Kajakarz płynie Odrą pod prąd znad morza do źródła rzeki. Dziś był we Wrocławiu [ZDJĘCIA]

Jarosław Jakubczak
Po dwunastu dniach niezwykłej, samotnej wyprawy znad morza do źródła Odry, 48- letni kajakarz Robert Tomalski, pokonując pod prąd nurt rzeki, dziś płynął przez Wrocław.

To nie pierwszy tego typu niezwykły wyczyn kajakarza. 48-letni Robert Tomalski spod Radomia, pod prąd przepłynął już w 2016 roku najdłuższą Polską rzekę, Wisłę. Wyprawa trwała 27 dni. W 2017 roku w ten sam sposób w 53 dni pokonał Wołgę. W tym roku planował przepłynąć Jangcy- najdłuższą rzekę w Azji. Po przylocie na miejsce startu w Chinach, zorganizowaniu na miejscu niezbędnego sprzętu i zakupie kajaka, po trzech dniach walki z bezdusznymi przepisami, musiał jednak odwołać wyprawę. Mimo uzyskania wizy turystycznej, władze nie wyraziły zgody na przepłynięcie rzeki. Kosztowało go to 20 tysięcy złotych zaoszczędzonych pieniędzy.

Po tym niepowodzeniu, na międzynarodowym zlocie kajakarzy w Nowej Soli, zrodził się pomysł przepłynięcia kolejnej rzeki- Odry. Od pomysłu do realizacji nie upłynęło sporo czasu. Pan Robert niezwłocznie ruszył do Świnoujścia. Zaczynając od brzegu morskiego, dopłynął przez Zalew Szczeciński do ujścia Odry, skąd powiosłował w górę rzeki, z zamiarem ukończenia podróży jak najbliżej źródła Odry. Gdzie? Najbliżej jak się da dotrzeć z kajakiem w górskich warunkach. Miejsce i czas nie są jeszcze precyzyjnie określone. Wyprawa zakończy się w Czechach.

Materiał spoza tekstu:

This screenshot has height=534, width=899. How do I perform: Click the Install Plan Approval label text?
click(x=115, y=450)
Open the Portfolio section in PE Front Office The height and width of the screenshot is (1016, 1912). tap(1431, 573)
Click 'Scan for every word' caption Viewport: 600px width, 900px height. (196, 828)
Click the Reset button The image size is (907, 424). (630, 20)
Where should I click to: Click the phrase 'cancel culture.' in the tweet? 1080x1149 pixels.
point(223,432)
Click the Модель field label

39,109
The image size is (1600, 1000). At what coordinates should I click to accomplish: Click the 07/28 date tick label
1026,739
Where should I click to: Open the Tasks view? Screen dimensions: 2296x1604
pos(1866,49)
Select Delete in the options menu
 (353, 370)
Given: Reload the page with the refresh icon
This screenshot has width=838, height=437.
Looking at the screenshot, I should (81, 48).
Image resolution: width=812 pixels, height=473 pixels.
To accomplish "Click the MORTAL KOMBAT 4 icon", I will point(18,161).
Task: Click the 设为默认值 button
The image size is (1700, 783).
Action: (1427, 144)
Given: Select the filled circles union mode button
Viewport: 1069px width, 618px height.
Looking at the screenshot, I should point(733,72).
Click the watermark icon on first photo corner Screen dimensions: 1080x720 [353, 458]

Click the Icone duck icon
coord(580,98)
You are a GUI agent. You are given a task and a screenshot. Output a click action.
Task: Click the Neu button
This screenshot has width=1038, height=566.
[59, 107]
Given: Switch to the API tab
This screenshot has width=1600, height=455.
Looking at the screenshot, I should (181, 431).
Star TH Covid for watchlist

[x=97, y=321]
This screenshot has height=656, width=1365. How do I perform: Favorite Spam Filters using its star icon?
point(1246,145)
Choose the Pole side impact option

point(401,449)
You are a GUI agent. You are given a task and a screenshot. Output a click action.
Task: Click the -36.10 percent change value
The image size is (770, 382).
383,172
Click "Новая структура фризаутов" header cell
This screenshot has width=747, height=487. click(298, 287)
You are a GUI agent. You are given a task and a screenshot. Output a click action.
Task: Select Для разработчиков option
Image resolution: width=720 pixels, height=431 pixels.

-Chcę rzeczywiście dotrzeć do źródła rzeki- deklaruje kajakarz. Zdaję sobie sprawę, że w końcowym etapie bardziej będzie to przeprawa terenowa niż płynięcie i będzie ciężko.

Na swoją pierwszą tego typu wyprawę po Wiśle wybrał się nie mając wcześniej doświadczenia z kajakami. Impulsem było traumatyczne przeżycie - tragiczna śmierć syna Adriana. Podczas pracy w rodzinnej firmie, na oczach ojca zginął on porażony prądem.

-Musiałem coś zrobić ze swoim życiem, coś niezwykłego, coś dla Adriana- mówi pan Robert. Płynę samotnie pod prąd, aby móc jakoś dalej żyć, pozbierać po śmierci syna. To mi pomaga- ciężka walka z przyrodą, zmęczeniem, własnymi słabościami. Mam podstawowy, niezbędny ekwipunek, niewielkie zapasy jedzenia i wody, niezbędną ilość pieniędzy. Nie zawsze jednak jest jak zostawić kajak bez opieki i pójść np.do sklepu. Czasem spotykam ludzi, którzy starają się pomóc, szczerze, z głębi serca. Pytają, jak sobie radzę, czy mi coś potrzeba. Głównie jednak, jest to samotna przygoda. Śpię gdzie się da: na ławce, w krzakach w śpiworze, czasem w namiocie. Odpoczywam w przerwie podczas oczekiwania na otwarcie śluz. Czasem płynę w nocy. Bez sponsorów i profesjonalnych przygotowań. Nie siła fizyczna i kondycja są tu jednak kluczowe - liczy się charakter i wola walki.

Robert Tomalski do Wrocławia dopłynął we wtorek wieczorem. Po kolejnym noclegu w plenerze, w środę po południu opuścił stolicę Dolnego Ślaska. Jego wyprawom dopinguje przyjaciel Tadeusz Kluk, który we Wrocławiu chce otworzyć stałą wystawę dotyczącą turystyki wodnej. Nie zabraknie na niej pamiątek i eksponatów dotyczących kajakowych wypraw pana Roberta. W domu czeka żona z pięcioletnim synem. - Nie zabraniała mi płynąć, bo wiedziała, że i tak bym ruszył- powiedział kajakarz.

Po dotarciu do źródła Odry, Robert Tomalski już myśli o kolejnej wyprawie. Pod prąd chce pokonać liczącą 4300 km rzekę Lenę w azjatyckiej części Rosji.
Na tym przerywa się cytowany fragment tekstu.